While on CPU sequentially consistent semantics are efficient to implement, that seems to be much less true on GPU. Thus, Vulkan completely eliminates sequential consistency and provides only acquire/release semantics[1].
It is extremely difficult to reason about programs using these advanced memory semantics. For example, there is a discussion about whether a spinlock implemented in terms of acquire and release can be reordered in a way to introduce deadlock (see reddit discussion linked from [2]). I was curious enough about this I tried to model it in CDSChecker, but did not get definitive results (the deadlock checker in that tool is enabled for mutexes provided by API, but not for mutexes built out of primitives). I'll also note that using AcqRel semantics is not provided by the Rust version of compare_exchange_weak (perhaps a nit on TFA's assertion that Rust adopts the C++ memory model wholesale), so if acquire to lock the spinlock is not adequate, it's likely it would need to go to SeqCst.

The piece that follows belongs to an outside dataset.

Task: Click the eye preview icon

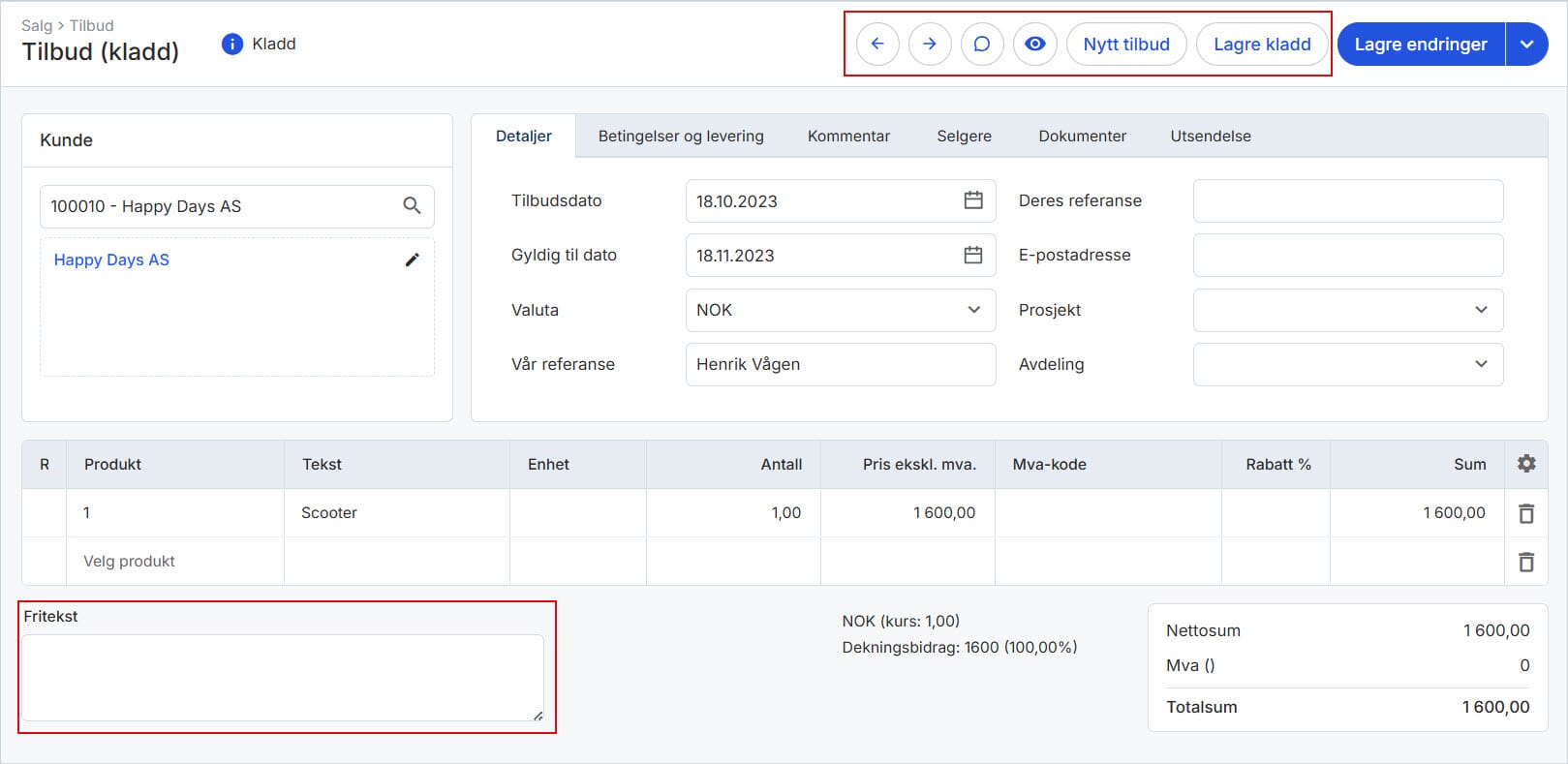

Thus, I find myself quite unsure whether this kind of spinlock would work on Vulkan or would be prone to deadlock. It's also possible it could be fixed by putting a release barrier before the lock loop.
We have some serious experts on HN, so hopefully someone who knows the answer can enlighten us - mixed in of course with all the confidently wrong assertions that inevitably pop up in discussions about memory model semantics.
[1]: https://www.khronos.org/blog/comparing-the-vulkan-spir-v-mem...
I based my claim about Rust from https://doc.rust-lang.org/nomicon/atomics.html. ("Rust pretty blatantly just inherits the memory model for atomics from C++20.") Perhaps that is out of date?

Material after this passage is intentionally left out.